▶ **Exercise requirements**
Only one stretch of the data is wanted: the line containing "Task: Like saneegy's fire emoji comment", the line containing "Tap the red", and every line between them, copied exactly.

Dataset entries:
——————————

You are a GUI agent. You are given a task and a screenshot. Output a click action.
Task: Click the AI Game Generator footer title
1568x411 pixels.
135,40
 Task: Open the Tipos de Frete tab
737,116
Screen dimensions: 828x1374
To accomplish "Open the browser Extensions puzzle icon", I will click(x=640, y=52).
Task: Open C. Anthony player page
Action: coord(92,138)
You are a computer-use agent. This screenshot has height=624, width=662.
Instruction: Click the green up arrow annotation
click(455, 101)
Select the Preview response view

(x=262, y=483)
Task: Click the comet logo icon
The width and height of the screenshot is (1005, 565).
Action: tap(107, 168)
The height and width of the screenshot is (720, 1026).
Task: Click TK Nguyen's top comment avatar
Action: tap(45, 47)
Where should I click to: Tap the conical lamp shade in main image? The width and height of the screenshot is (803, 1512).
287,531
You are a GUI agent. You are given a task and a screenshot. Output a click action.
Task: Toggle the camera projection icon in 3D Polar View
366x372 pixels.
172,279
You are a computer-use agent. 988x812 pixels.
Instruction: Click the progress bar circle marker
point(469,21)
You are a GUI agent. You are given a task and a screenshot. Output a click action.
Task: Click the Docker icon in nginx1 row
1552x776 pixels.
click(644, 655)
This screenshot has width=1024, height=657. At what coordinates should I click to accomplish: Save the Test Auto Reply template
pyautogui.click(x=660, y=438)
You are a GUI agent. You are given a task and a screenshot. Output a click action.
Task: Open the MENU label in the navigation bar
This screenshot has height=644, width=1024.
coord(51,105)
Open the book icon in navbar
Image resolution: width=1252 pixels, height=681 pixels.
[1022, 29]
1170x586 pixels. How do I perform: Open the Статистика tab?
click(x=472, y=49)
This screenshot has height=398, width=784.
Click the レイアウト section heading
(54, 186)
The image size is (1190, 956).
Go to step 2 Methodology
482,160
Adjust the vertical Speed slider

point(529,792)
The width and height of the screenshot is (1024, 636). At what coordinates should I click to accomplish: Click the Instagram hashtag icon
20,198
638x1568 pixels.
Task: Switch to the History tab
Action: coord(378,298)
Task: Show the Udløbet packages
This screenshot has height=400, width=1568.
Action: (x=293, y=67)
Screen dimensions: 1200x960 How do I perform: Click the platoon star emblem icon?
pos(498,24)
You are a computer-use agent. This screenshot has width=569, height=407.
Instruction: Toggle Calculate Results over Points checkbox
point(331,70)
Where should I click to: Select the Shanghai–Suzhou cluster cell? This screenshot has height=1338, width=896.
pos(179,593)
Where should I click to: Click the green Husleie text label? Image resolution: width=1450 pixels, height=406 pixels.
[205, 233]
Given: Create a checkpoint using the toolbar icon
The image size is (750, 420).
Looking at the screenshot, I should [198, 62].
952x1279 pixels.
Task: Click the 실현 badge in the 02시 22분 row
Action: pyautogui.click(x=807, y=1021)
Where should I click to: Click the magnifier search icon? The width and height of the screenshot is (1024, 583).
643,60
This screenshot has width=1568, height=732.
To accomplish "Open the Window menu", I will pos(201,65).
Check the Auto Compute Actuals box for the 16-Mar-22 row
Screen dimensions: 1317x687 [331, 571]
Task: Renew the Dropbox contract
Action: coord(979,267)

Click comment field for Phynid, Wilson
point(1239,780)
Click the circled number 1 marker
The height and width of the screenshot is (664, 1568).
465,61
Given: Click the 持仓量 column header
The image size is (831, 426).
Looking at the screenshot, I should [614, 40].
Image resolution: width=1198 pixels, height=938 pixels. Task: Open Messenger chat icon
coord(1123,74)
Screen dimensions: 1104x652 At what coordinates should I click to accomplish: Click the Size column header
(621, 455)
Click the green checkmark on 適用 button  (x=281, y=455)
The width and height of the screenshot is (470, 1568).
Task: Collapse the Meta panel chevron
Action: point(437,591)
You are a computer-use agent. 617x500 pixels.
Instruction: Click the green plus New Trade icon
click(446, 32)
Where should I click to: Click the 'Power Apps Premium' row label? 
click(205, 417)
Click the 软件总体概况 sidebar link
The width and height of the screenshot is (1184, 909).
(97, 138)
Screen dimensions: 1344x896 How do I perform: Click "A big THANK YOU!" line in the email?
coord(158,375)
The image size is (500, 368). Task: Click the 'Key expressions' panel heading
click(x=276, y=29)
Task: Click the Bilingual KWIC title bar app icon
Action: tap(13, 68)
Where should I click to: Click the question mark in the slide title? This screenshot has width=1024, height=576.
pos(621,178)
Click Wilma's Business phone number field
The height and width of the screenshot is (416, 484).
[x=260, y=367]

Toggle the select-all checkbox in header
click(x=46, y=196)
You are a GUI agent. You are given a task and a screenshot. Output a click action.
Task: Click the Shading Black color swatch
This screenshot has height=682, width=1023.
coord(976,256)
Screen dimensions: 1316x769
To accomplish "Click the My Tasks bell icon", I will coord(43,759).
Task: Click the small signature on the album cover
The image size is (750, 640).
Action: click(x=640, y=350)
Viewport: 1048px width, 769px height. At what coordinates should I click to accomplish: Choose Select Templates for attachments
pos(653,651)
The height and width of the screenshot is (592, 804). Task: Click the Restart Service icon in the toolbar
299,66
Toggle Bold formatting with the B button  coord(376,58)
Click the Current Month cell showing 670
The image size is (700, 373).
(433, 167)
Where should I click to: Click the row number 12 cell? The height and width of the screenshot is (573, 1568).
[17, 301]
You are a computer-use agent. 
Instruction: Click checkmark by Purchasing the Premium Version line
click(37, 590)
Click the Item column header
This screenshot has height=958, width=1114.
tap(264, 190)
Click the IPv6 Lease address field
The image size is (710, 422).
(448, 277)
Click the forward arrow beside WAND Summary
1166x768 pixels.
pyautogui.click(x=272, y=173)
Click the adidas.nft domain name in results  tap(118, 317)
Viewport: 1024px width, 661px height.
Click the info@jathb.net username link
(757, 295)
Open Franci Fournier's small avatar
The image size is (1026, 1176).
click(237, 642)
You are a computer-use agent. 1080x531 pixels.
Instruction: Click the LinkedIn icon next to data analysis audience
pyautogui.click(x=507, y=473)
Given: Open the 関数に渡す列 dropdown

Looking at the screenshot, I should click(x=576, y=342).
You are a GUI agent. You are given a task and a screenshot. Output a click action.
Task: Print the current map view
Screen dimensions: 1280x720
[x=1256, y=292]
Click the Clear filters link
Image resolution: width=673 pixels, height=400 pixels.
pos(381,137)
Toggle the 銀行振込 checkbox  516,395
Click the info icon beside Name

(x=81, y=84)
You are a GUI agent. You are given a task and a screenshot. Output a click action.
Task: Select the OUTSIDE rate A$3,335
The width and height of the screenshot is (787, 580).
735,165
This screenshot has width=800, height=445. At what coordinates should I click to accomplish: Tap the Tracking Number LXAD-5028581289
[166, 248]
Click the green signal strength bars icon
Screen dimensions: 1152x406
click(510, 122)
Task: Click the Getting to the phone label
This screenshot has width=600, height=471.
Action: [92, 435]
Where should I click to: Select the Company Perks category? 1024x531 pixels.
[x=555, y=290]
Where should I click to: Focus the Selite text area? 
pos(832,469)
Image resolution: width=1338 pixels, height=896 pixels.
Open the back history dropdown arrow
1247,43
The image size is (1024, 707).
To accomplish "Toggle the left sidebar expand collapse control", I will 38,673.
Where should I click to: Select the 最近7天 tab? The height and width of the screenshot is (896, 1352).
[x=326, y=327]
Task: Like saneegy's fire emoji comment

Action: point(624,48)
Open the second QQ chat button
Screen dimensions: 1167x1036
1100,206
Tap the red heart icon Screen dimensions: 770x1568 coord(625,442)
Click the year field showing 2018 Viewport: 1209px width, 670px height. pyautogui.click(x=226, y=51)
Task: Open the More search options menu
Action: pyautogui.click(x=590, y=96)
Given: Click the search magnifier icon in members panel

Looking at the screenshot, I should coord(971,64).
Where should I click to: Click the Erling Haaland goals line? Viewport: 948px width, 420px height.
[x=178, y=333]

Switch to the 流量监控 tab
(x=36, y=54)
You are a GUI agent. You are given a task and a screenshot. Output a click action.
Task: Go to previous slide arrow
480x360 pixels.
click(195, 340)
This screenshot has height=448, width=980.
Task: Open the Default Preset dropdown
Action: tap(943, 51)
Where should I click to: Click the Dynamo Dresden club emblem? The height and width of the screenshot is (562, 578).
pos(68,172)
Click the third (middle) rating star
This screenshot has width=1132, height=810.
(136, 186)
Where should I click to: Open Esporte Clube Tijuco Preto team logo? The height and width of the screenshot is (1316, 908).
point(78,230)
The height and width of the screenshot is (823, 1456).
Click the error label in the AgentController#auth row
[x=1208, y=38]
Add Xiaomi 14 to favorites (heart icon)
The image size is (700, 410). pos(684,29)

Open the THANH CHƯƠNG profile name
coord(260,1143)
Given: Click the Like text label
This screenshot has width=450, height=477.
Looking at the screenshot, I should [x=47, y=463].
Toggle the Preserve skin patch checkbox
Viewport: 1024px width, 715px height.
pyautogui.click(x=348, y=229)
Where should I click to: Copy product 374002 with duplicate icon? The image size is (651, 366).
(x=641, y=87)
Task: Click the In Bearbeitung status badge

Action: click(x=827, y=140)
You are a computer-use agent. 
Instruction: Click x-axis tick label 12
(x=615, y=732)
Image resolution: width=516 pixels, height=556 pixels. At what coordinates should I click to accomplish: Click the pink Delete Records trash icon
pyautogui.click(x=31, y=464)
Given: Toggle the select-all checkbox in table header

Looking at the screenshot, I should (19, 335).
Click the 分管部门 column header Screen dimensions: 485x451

——————————

▶ **Response to the task**
Task: Like saneegy's fire emoji comment

Action: point(624,48)
Open the second QQ chat button
Screen dimensions: 1167x1036
1100,206
Tap the red heart icon Screen dimensions: 770x1568 coord(625,442)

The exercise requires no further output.